-- PASSAGE --

+ + + +

-
Notifications
You must be signed in to change notification settings - Fork 44
Google Summer of Code: 2020
For a general overview of Google Summer of Code (GSoC) and Boost's related activities, please read GSoC Overview
This year's GSoC will be housed at https://github.com/BoostGSoC20 Students may find examining past GSoC source code and commit histories of use.
To any potential mentors, please add your projects here
To any potential students, in addition to the list of project ideas, we encourage original ideas proposed by students. If you have got one, please post your idea to the mailing list and ask mentors for comments. See Finding the Right Project in the Google Summer of Code Guides.
Boost.uBlas: Matrix and Tensor Computations
Potential mentor: David Bellot, Cem Bassoy
- hands on experience with modern C++ template metaprogramming techniques
- basic knowledge in matrix and tensor computations
- strong mathematical background
Boost.uBlas has been initially designed to support users with matrix computations for linear algebra applications. The design and implementation unify mathematical notation via operator overloading and efficient code generation using expression templates. Starting with the GSoC 2018 project, uBlas has been extended by a flexible tensor data type and basic tensor operations supporting general tensor contractions and the Einstein notation. The goal of the new tensor extension is to support the implementation of algorithms for e.g. machine learning and quantum computing applications. A very good introduction is given by Tamara Kolda on Youtube. GSoC students genaralized and extended the tensor typein GSoC 2019. Last year, GSoC students added Github Actions and Clang analyzers and sanitizers as part of GSoC 2020 .
We propose two projects from project list that will further increase Boost.uBlas capabilities:
Project 1: Finalize and improve the subtensor
type
Potential mentor: Cem Bassoy, David Bellot, (Amit Singh)

+ + + +

-- WORKING DATA --
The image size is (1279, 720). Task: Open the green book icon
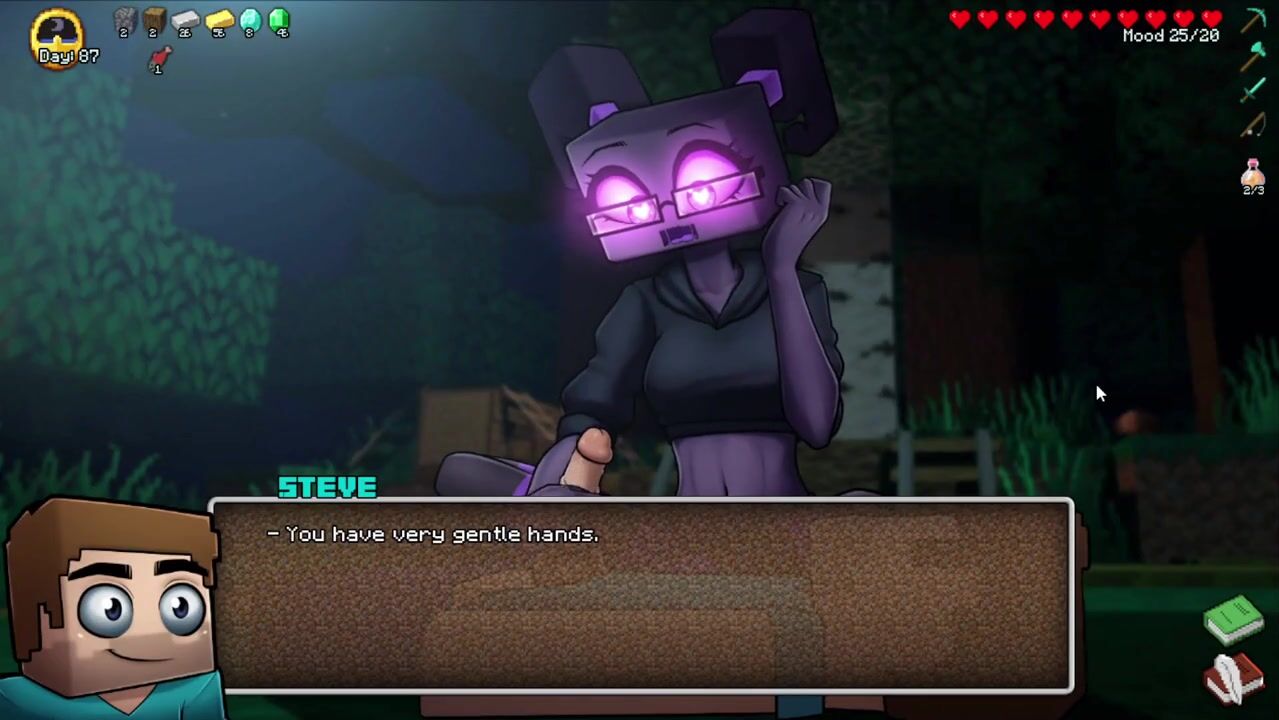[1233, 619]
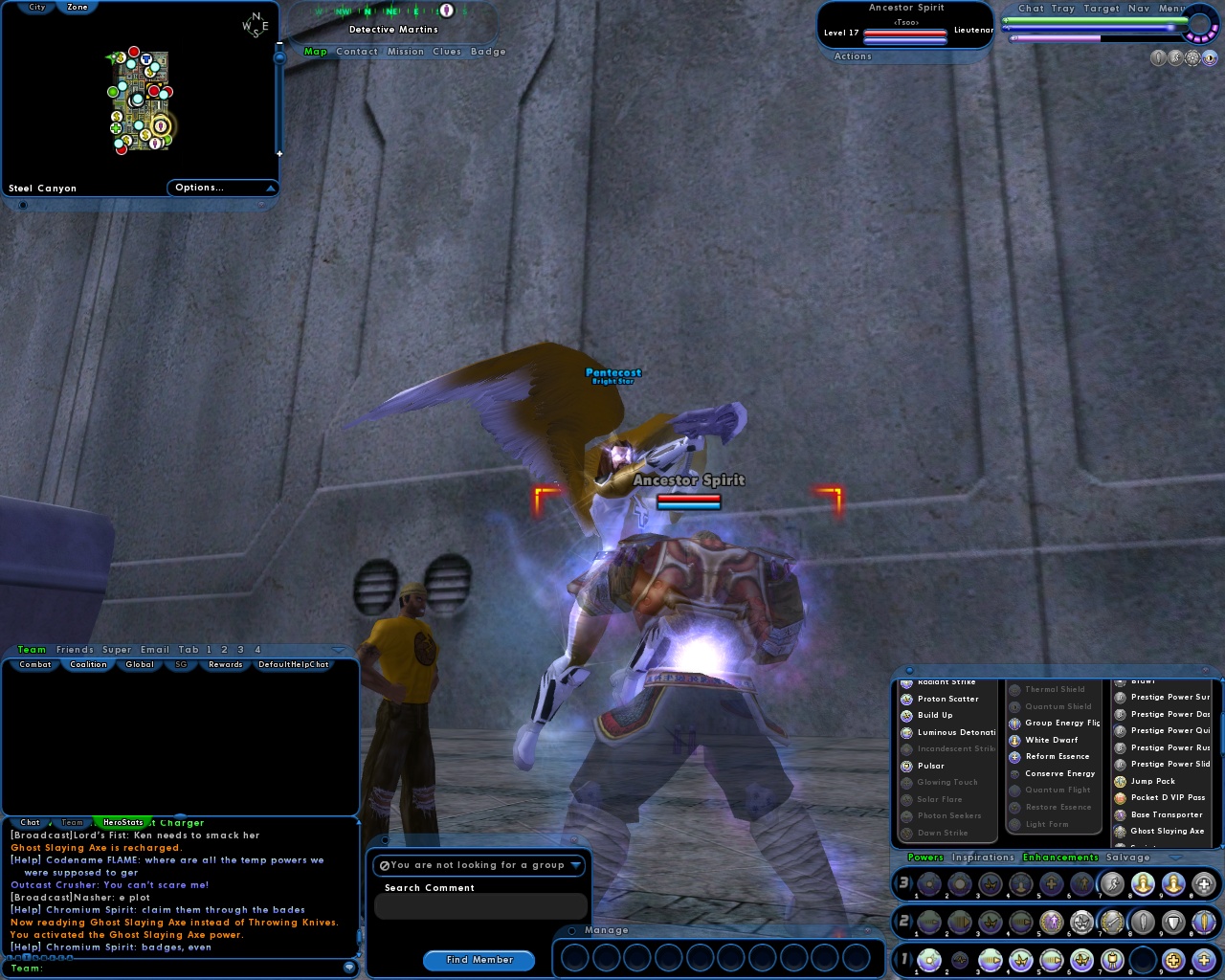Switch to the Inspirations tab
This screenshot has height=980, width=1225.
tap(983, 857)
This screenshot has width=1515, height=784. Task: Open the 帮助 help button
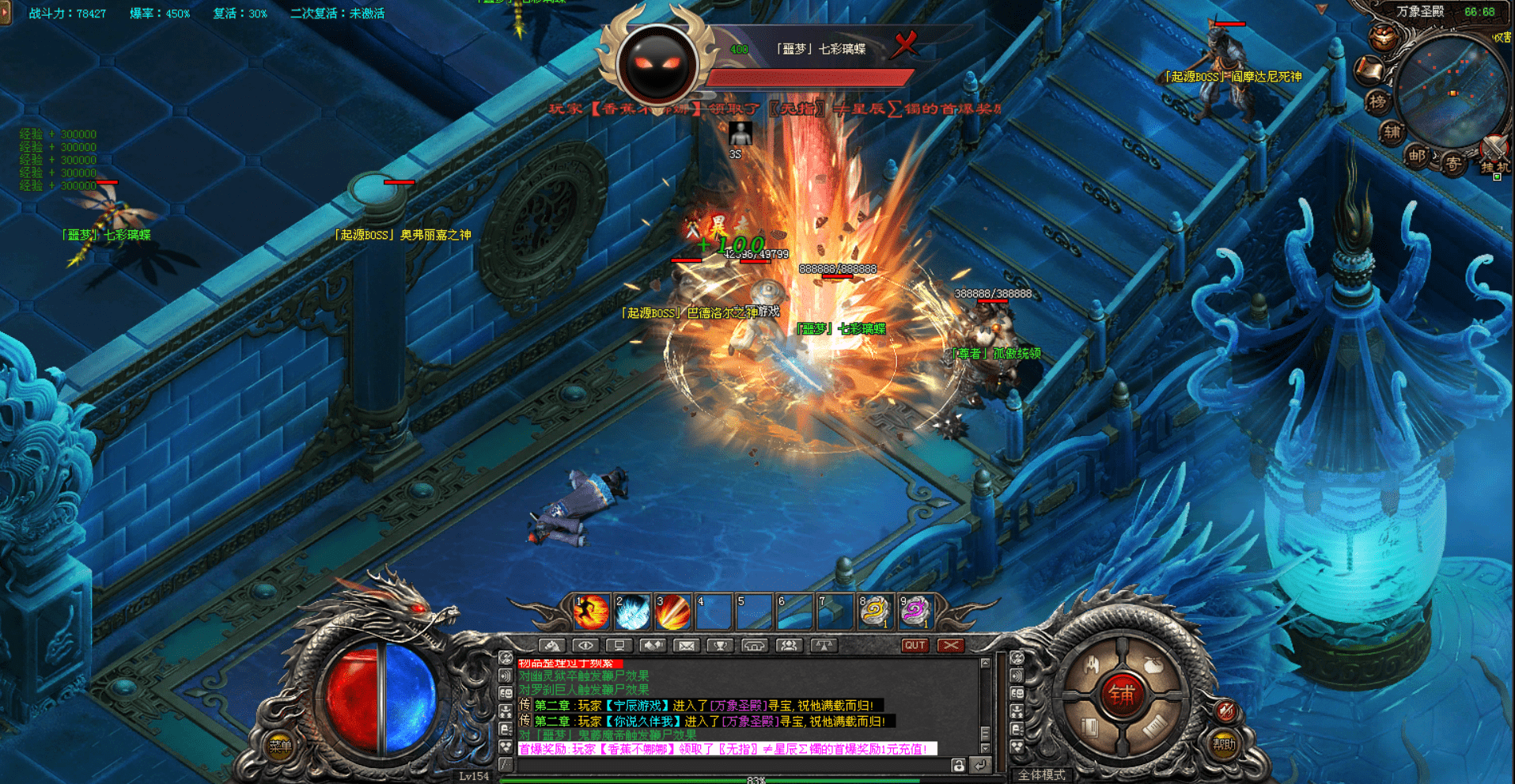[1224, 744]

+ + + +

-- EXERCISES --
(a) List every qualification given as a dash-marked item under the Boost.uBlas heading of the Boost GSoC 2020 page.
(b) Format the lines of the listing as a numbered list, starting at the line that contains "This screenshot has width=1515, height=784." and ending at the last line of the listing. Omit blank lines and pictures.
The Boost GSoC 2020 page and the listing were taken from unrelated sources.

-- FINAL ANSWERS --
(a)
- hands on experience with modern C++ template metaprogramming techniques
- basic knowledge in matrix and tensor computations
- strong mathematical background

(b)
1. This screenshot has width=1515, height=784. Task: Open the 帮助 help button
2. [1224, 744]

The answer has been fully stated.